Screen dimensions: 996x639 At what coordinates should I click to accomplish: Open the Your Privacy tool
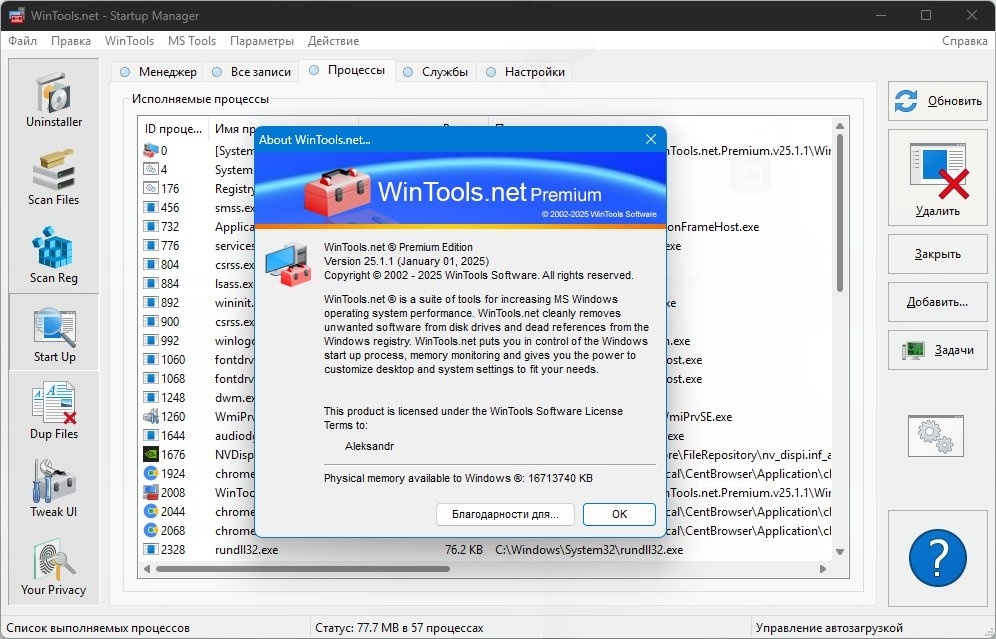point(54,567)
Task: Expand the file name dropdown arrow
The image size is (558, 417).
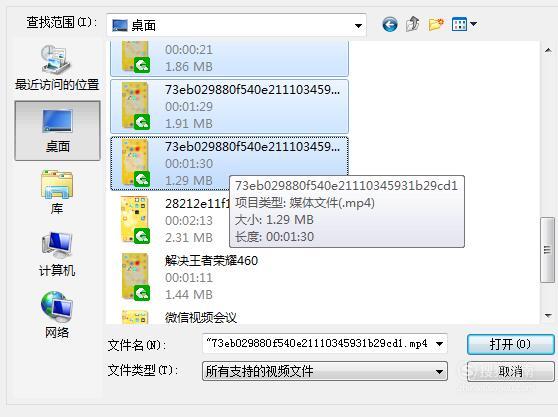Action: pos(439,344)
----------------------------------------
→ REQUIREMENT
Your answer must be the full set of entries, set down exactly and without pictures.

→ FINAL ANSWER
Screen dimensions: 996x639 At what coordinates should I click to accomplish: Open the Your Privacy tool
point(54,567)
Task: Expand the file name dropdown arrow
The image size is (558, 417).
Action: pos(439,344)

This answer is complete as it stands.